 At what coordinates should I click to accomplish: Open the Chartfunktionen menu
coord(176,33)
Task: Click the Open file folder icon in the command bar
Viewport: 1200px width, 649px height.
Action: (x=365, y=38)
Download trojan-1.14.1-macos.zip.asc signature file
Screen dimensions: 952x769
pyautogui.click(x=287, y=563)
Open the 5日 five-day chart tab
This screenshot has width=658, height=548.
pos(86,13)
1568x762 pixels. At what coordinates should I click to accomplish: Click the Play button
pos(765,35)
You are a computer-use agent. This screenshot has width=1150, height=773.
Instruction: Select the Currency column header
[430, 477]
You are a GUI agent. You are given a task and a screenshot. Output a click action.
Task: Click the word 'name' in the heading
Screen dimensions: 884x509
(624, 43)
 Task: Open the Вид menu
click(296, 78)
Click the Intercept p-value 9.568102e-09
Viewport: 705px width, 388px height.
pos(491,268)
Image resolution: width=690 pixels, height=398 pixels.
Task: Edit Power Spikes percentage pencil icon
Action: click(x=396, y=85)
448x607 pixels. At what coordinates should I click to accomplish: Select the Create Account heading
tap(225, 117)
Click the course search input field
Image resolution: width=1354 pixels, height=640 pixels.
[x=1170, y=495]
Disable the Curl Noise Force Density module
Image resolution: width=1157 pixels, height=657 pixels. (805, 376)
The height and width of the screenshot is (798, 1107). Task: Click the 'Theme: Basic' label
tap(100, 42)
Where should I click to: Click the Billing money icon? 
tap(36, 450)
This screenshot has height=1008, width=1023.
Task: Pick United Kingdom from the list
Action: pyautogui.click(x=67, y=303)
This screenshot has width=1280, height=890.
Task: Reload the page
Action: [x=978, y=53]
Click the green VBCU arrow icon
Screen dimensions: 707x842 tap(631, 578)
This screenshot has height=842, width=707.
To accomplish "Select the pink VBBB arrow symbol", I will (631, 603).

——

• _WHAT THE EXERCISE ASKS_
Restate word for word the lines above, beginning at the first one and ending at the line that carries "Task: Click the Open".

• _YOUR SOLUTION_
 At what coordinates should I click to accomplish: Open the Chartfunktionen menu
coord(176,33)
Task: Click the Open file folder icon in the command bar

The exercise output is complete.